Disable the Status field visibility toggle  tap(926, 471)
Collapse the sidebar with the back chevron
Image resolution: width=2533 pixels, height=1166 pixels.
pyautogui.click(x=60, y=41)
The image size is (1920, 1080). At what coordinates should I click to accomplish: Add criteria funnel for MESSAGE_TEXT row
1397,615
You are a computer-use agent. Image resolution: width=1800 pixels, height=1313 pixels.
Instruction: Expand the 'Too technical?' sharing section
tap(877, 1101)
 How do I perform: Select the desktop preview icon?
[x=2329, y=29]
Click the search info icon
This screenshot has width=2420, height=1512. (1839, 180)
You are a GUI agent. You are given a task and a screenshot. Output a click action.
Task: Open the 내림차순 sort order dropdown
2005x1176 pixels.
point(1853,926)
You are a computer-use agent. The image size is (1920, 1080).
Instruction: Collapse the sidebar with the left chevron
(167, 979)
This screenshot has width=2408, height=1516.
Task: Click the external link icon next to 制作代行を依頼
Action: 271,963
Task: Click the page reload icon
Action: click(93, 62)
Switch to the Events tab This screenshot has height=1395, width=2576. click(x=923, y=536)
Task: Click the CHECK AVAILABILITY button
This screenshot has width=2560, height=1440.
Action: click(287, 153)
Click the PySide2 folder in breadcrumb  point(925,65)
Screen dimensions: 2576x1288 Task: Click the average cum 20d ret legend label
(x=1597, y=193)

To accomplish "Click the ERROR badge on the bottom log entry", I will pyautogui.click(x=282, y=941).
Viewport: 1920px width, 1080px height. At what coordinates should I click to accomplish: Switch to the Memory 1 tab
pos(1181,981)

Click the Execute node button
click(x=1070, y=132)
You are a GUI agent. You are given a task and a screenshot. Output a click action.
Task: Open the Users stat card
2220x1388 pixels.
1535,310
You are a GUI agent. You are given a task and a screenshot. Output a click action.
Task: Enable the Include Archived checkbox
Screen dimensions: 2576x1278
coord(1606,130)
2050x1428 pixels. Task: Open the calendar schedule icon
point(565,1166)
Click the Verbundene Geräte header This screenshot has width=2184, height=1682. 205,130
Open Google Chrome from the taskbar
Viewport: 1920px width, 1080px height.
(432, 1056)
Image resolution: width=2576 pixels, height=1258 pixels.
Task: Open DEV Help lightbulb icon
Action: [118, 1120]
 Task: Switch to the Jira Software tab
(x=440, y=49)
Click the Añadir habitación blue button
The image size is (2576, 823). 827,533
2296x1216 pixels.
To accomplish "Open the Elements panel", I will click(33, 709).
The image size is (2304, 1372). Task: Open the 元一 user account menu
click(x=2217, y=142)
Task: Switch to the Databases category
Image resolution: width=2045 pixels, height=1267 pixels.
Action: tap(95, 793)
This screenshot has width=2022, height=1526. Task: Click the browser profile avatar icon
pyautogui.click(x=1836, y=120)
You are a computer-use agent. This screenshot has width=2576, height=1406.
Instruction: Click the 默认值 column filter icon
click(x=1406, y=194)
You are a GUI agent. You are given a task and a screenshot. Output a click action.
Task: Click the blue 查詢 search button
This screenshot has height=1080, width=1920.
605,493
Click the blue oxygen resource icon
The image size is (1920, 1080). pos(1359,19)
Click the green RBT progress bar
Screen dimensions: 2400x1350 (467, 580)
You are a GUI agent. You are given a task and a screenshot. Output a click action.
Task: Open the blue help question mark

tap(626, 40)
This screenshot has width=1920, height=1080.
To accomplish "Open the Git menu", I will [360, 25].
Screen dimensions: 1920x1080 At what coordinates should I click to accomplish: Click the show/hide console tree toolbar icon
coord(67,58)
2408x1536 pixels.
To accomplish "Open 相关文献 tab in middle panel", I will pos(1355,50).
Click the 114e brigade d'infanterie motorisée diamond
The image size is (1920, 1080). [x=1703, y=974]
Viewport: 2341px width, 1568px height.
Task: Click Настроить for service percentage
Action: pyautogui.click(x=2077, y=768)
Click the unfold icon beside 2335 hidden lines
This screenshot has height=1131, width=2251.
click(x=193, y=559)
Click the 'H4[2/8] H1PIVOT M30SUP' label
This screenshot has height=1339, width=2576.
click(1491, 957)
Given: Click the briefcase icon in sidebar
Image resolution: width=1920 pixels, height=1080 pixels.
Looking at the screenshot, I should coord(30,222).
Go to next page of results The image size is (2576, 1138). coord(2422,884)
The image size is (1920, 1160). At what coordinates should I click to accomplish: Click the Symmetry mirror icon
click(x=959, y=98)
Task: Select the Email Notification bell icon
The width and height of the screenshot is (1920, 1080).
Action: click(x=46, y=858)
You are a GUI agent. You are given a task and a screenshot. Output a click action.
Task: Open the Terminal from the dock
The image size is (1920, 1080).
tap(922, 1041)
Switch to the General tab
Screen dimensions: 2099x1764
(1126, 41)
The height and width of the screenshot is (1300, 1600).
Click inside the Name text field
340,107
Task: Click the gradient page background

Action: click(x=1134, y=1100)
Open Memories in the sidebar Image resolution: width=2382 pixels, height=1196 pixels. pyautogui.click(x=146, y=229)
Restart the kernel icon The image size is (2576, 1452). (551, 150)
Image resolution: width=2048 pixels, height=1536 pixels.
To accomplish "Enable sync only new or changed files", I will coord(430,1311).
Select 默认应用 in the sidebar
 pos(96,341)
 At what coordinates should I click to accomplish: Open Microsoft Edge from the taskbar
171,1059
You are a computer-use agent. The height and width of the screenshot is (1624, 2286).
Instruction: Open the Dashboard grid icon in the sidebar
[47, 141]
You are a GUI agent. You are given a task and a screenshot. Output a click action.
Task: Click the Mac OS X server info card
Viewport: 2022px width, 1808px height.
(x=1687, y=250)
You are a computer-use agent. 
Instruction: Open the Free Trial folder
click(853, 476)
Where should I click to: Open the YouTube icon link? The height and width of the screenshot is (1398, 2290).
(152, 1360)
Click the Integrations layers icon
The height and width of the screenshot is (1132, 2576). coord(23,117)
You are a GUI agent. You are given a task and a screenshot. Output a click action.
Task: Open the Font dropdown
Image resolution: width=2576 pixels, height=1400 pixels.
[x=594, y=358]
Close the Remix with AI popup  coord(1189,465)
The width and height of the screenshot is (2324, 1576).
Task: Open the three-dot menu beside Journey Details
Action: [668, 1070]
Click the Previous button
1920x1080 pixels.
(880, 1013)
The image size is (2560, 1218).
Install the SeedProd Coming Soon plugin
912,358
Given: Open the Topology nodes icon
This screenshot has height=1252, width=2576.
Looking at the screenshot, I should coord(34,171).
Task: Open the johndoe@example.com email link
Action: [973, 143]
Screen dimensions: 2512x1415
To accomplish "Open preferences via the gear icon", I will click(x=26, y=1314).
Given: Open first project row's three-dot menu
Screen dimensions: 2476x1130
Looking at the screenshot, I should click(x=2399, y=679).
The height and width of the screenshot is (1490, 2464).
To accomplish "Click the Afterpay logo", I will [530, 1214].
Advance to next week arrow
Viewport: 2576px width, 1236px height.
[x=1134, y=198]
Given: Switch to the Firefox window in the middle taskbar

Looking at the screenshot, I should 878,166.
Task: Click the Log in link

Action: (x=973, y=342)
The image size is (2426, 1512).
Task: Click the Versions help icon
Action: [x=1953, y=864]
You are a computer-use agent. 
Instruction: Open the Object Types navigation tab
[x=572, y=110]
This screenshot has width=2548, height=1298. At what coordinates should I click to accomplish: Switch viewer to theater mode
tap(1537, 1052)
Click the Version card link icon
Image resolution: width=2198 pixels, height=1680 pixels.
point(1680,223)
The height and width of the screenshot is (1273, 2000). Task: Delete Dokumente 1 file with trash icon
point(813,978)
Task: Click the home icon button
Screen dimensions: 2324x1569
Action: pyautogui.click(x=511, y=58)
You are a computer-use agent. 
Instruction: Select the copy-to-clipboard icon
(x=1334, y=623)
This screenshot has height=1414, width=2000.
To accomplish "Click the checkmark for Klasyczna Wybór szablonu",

....

If a line in the records above holds the string "Enable", copy it out.

** Exercise response **
Task: Enable the Include Archived checkbox
To accomplish "Enable sync only new or changed files", I will coord(430,1311).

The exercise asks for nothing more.